▶ **WHAT YOU HAVE TO DO**
Gather every line of the entries that includes the word "computer".

*** Opening STORED DATA ***

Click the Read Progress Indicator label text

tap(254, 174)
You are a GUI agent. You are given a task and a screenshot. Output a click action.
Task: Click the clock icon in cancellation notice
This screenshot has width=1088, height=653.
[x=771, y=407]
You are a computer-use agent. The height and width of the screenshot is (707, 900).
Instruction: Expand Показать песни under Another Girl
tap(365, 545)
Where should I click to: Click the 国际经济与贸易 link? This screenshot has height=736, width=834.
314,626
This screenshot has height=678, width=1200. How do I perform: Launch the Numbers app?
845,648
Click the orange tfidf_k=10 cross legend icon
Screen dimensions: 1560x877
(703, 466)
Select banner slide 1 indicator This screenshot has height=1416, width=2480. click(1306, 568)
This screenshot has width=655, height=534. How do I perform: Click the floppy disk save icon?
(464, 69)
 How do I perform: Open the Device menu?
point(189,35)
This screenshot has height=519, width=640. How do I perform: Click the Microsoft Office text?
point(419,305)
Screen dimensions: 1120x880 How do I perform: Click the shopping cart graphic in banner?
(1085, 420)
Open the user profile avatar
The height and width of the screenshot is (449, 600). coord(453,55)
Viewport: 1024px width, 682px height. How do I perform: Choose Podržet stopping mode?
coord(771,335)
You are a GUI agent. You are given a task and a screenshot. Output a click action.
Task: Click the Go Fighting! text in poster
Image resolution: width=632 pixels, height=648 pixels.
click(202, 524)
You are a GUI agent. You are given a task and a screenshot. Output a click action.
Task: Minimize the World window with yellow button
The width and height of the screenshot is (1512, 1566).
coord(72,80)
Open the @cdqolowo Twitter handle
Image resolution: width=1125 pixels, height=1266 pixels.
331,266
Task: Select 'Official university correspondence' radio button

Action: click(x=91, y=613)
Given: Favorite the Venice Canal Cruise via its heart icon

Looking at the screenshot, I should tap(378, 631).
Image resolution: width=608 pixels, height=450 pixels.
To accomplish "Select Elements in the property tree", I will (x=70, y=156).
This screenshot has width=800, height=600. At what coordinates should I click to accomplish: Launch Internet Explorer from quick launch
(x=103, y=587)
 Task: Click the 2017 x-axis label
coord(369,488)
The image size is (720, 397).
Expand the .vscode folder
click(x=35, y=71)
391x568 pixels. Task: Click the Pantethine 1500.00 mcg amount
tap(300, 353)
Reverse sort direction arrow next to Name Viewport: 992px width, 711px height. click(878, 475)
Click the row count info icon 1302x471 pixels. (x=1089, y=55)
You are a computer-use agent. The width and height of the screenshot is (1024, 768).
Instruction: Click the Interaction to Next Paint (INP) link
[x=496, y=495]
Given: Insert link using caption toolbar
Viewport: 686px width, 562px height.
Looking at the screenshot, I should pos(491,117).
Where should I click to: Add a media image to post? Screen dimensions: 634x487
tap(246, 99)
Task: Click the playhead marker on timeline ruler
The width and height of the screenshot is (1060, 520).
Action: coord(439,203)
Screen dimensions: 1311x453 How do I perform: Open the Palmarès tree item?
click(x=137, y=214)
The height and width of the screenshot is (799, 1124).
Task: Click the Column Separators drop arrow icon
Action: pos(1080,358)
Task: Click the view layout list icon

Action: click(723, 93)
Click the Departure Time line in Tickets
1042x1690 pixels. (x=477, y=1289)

*** Closing STORED DATA ***

▶ **EXERCISE RESULT**
You are a computer-use agent. The height and width of the screenshot is (707, 900).
You are a computer-use agent. The width and height of the screenshot is (1024, 768).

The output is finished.